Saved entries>
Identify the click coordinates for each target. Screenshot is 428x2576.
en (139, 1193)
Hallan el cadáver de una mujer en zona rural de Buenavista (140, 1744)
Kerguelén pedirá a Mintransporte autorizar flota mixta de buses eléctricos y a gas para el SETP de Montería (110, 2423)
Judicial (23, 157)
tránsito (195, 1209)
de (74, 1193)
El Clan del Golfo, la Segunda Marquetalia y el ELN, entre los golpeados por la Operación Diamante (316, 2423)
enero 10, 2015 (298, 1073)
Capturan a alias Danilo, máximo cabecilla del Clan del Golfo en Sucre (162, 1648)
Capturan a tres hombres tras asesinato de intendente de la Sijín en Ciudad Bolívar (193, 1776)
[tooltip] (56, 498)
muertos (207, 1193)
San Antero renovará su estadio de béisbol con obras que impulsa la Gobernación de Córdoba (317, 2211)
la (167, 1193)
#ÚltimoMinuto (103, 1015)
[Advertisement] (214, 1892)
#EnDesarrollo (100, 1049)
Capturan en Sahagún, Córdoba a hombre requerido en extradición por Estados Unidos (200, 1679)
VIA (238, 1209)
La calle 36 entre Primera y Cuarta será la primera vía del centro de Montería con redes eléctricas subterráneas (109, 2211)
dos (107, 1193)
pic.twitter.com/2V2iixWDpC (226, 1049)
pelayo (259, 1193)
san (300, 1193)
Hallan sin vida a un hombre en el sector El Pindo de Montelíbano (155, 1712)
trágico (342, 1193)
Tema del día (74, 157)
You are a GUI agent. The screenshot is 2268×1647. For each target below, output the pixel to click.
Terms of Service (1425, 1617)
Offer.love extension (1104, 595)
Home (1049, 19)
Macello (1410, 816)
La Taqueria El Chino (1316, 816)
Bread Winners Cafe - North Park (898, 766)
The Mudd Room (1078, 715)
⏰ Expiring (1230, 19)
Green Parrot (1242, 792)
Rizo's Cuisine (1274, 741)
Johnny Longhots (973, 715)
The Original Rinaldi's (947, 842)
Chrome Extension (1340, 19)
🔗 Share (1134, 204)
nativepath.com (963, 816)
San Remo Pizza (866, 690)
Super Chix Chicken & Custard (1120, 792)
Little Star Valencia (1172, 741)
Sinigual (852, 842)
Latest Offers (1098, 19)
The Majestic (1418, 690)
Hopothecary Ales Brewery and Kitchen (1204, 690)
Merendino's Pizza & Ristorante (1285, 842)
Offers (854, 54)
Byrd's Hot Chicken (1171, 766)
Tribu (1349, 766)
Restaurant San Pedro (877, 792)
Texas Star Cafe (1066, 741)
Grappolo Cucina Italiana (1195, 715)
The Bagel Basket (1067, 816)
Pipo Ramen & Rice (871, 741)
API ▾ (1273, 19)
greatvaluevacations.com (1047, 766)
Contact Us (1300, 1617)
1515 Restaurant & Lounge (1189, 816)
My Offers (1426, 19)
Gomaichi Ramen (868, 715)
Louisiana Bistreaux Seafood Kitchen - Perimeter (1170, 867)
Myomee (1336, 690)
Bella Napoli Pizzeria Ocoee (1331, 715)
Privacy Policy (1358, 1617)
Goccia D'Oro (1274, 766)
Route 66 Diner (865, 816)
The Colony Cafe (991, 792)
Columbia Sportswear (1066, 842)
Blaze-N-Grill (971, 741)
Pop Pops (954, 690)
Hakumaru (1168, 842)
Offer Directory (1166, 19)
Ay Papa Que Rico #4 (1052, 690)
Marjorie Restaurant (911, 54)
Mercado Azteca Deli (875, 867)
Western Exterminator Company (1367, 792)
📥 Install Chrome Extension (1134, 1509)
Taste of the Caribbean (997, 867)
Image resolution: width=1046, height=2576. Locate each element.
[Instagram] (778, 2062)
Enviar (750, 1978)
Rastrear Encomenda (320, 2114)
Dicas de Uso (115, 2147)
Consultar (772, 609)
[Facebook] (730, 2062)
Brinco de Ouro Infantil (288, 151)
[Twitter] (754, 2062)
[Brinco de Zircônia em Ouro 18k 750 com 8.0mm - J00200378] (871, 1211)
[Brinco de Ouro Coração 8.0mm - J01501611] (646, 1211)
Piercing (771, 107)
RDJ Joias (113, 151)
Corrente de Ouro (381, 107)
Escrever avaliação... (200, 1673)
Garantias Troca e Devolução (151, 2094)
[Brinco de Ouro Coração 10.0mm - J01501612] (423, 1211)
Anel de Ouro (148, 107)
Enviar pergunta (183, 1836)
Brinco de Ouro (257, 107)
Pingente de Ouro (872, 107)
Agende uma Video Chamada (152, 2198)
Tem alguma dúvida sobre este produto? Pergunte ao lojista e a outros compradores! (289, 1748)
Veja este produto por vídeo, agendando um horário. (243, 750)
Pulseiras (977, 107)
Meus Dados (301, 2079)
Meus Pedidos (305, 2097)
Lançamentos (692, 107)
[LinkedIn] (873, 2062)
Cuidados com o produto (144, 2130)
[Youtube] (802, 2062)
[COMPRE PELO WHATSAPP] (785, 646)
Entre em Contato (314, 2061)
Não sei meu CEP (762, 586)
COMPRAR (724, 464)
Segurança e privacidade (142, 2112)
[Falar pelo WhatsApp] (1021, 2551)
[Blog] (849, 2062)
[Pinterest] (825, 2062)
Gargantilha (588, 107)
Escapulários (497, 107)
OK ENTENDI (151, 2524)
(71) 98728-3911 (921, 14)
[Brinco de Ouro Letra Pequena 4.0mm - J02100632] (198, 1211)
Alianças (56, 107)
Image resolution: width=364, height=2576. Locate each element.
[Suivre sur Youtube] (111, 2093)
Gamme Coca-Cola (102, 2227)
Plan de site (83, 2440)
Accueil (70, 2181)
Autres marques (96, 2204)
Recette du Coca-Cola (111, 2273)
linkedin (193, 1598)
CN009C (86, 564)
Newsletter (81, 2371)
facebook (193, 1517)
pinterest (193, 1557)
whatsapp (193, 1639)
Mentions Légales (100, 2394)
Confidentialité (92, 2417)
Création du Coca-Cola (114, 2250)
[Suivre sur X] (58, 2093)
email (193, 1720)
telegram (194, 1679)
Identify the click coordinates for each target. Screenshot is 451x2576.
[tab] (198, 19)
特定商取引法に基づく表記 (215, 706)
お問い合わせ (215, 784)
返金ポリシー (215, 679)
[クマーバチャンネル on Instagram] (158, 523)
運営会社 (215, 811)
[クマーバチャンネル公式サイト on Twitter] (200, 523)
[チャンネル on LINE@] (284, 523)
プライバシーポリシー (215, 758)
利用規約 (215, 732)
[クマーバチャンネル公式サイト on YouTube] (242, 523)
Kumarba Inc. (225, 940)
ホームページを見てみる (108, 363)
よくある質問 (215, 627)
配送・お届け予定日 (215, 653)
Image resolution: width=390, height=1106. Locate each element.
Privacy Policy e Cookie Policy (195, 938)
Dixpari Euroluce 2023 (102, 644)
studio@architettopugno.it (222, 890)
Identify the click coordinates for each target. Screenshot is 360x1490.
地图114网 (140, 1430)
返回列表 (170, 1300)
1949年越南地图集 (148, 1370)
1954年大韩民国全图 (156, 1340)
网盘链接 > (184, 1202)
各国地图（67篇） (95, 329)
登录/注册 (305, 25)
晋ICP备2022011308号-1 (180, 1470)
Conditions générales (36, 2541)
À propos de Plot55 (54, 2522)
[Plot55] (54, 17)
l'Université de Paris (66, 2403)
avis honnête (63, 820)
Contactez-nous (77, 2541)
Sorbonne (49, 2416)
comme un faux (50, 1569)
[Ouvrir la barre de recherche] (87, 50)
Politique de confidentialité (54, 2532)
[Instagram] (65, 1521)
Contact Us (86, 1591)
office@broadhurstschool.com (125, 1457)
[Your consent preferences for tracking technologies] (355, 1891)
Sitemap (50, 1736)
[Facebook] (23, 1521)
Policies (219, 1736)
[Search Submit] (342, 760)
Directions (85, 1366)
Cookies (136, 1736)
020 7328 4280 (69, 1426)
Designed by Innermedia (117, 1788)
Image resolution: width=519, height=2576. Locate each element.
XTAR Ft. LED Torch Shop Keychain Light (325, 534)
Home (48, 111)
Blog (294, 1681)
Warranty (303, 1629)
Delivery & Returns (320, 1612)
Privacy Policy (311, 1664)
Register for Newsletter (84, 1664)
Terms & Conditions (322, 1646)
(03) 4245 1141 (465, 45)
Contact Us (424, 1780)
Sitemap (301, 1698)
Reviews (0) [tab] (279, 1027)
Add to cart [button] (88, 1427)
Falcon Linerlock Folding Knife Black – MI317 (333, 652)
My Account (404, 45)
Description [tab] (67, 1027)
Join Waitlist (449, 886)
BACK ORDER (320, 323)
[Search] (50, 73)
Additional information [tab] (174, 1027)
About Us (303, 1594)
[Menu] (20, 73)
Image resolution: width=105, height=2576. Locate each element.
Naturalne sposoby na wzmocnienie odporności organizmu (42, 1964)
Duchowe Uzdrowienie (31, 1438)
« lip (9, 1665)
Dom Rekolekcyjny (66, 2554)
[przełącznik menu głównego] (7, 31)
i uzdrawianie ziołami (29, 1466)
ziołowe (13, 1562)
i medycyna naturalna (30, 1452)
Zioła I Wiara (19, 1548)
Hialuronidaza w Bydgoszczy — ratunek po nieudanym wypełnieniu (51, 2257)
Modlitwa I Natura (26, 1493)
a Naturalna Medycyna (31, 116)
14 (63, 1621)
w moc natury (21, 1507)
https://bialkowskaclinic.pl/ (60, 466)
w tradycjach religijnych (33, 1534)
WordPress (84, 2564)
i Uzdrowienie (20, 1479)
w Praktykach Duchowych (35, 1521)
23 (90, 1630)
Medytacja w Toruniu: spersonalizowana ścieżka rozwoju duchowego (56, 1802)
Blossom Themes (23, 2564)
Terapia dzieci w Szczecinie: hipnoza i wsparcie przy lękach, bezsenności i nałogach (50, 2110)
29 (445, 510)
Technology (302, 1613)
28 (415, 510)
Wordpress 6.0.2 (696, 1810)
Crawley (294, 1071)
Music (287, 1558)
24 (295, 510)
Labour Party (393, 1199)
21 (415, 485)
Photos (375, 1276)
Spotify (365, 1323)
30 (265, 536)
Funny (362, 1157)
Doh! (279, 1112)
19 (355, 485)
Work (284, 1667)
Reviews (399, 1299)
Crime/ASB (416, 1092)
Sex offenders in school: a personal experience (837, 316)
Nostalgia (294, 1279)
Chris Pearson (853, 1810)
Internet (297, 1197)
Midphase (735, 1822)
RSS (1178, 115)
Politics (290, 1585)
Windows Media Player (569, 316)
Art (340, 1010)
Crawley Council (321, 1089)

Exercise description>
When a line in the data above contains the string "Brinco", copy that line.

Output of the exercise>
Brinco de Ouro Infantil (288, 151)
[Brinco de Zircônia em Ouro 18k 750 com 8.0mm - J00200378] (871, 1211)
[Brinco de Ouro Coração 8.0mm - J01501611] (646, 1211)
[Brinco de Ouro Coração 10.0mm - J01501612] (423, 1211)
Brinco de Ouro (257, 107)
[Brinco de Ouro Letra Pequena 4.0mm - J02100632] (198, 1211)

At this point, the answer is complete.